Stored records

● ● ●

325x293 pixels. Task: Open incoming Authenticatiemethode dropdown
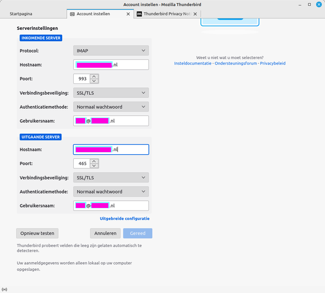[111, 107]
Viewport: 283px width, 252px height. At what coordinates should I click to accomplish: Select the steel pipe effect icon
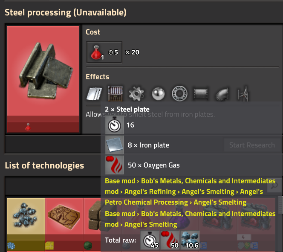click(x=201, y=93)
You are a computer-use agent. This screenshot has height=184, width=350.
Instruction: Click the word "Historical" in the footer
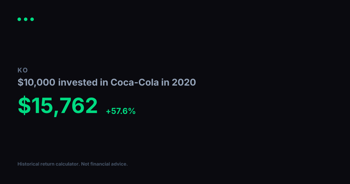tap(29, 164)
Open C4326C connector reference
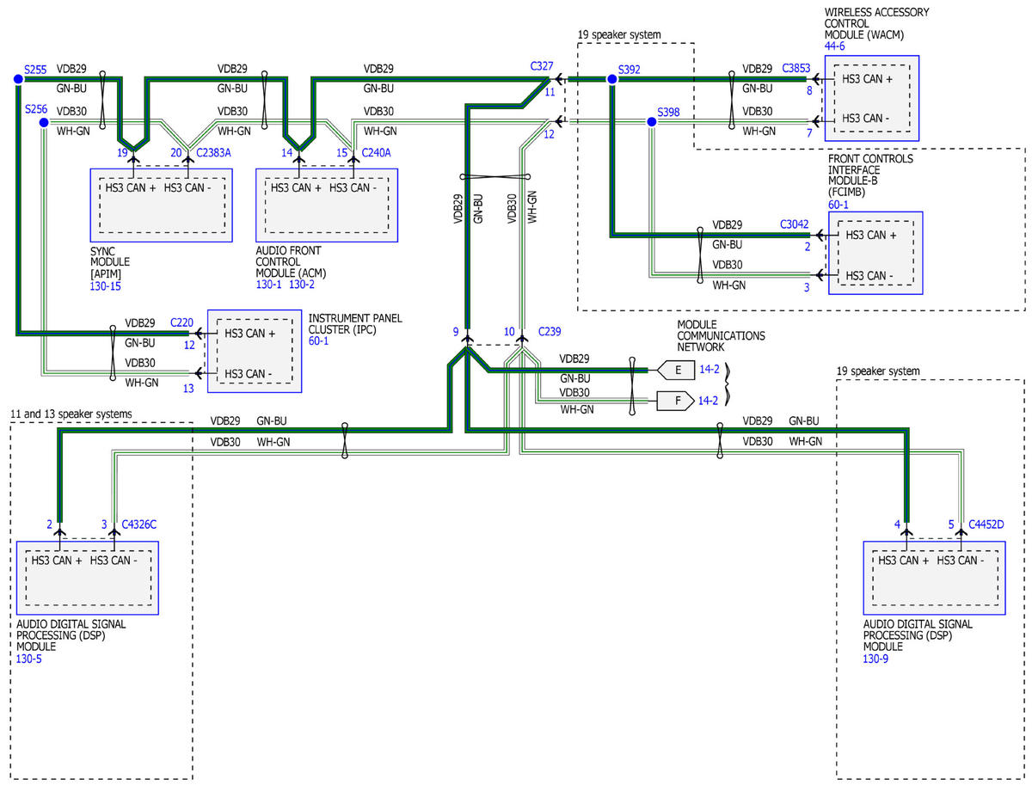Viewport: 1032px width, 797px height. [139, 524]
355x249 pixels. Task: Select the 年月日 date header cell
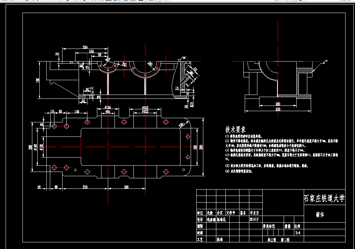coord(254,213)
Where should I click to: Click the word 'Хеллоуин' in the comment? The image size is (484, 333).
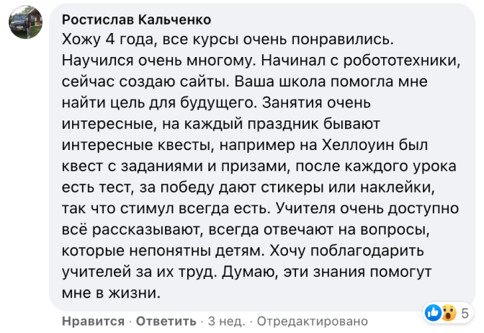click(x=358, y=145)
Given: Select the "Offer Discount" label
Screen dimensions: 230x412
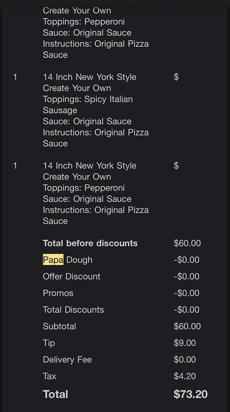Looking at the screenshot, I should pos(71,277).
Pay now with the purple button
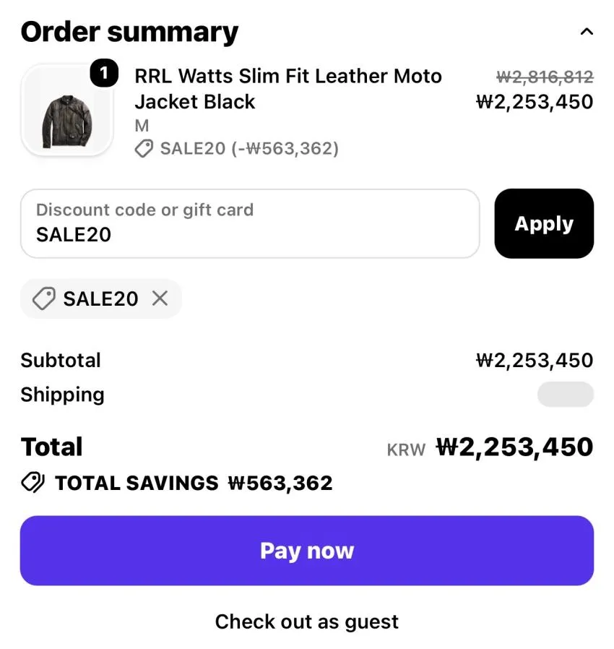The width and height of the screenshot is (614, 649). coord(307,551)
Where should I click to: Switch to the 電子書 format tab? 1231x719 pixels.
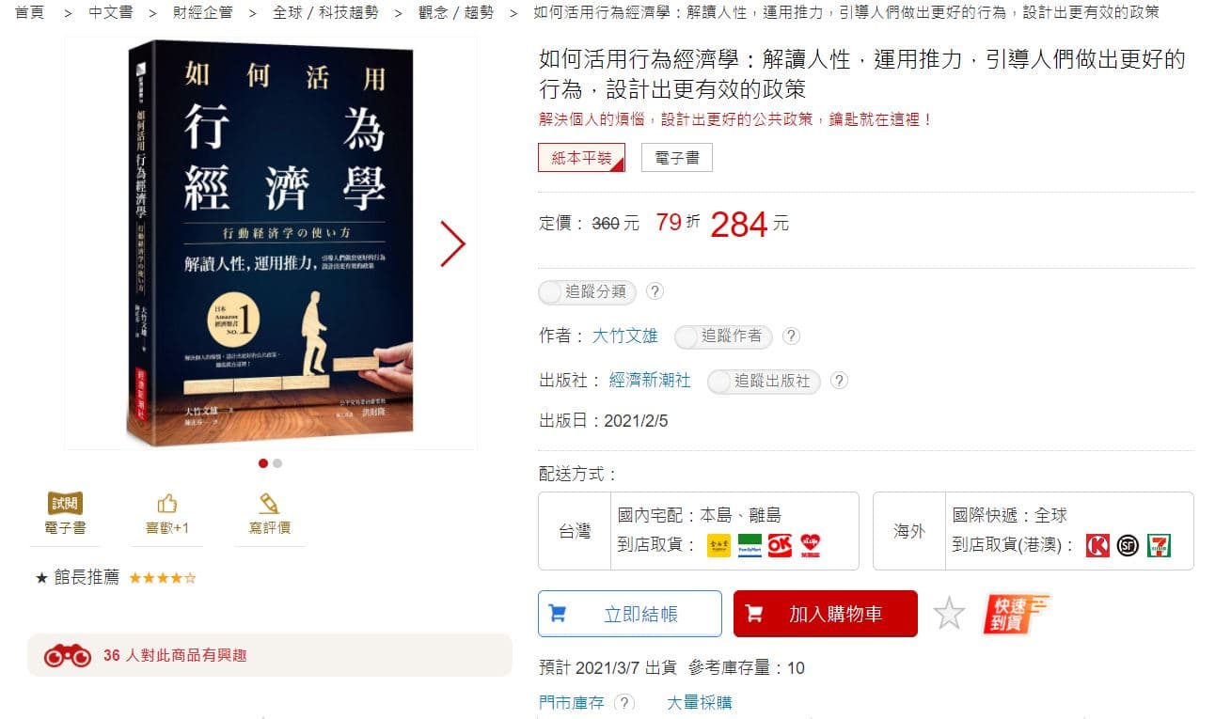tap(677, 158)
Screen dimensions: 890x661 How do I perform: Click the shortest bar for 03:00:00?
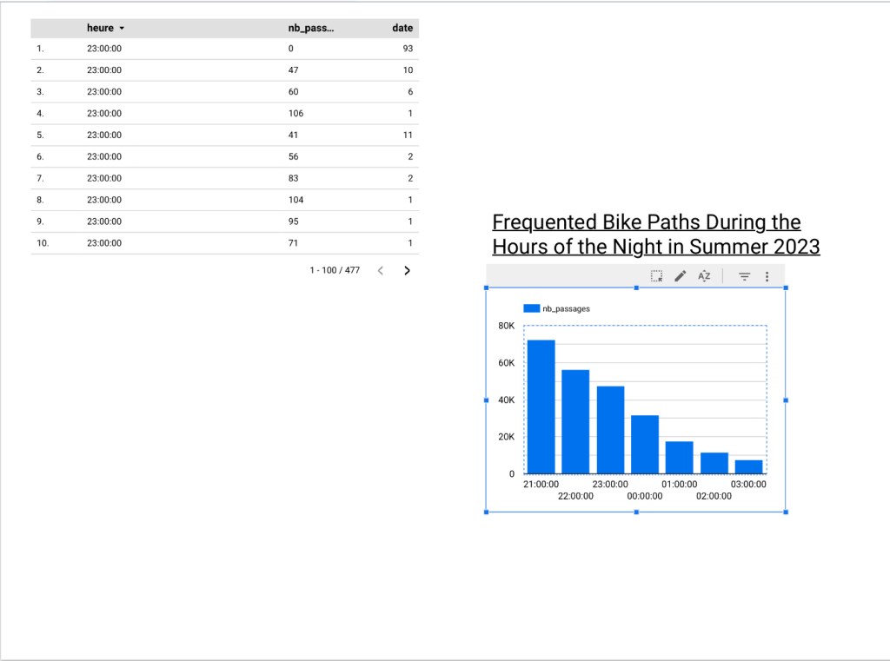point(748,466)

● ● ●

The preceding entries are to be written out again exactly, with the pictures removed.

→ Exercise output:
325x293 pixels. Task: Open incoming Authenticatiemethode dropdown
[111, 107]
Viewport: 283px width, 252px height. At what coordinates should I click to accomplish: Select the steel pipe effect icon
click(x=201, y=93)
You are a computer-use agent. This screenshot has height=184, width=350.
Instruction: Click the word "Historical" in the footer
tap(29, 164)
Open C4326C connector reference
Viewport: 1032px width, 797px height. [139, 524]
355x249 pixels. Task: Select the 年月日 date header cell
coord(254,213)
Where should I click to: Click the word 'Хеллоуин' in the comment? The image size is (484, 333).
click(x=358, y=145)
Given: Select the "Offer Discount" label
Screen dimensions: 230x412
Looking at the screenshot, I should pos(71,277).
Pay now with the purple button
The width and height of the screenshot is (614, 649). coord(307,551)
Where should I click to: Switch to the 電子書 format tab? 1231x719 pixels.
tap(677, 158)
Screen dimensions: 890x661 How do I perform: Click the shortest bar for 03:00:00?
point(748,466)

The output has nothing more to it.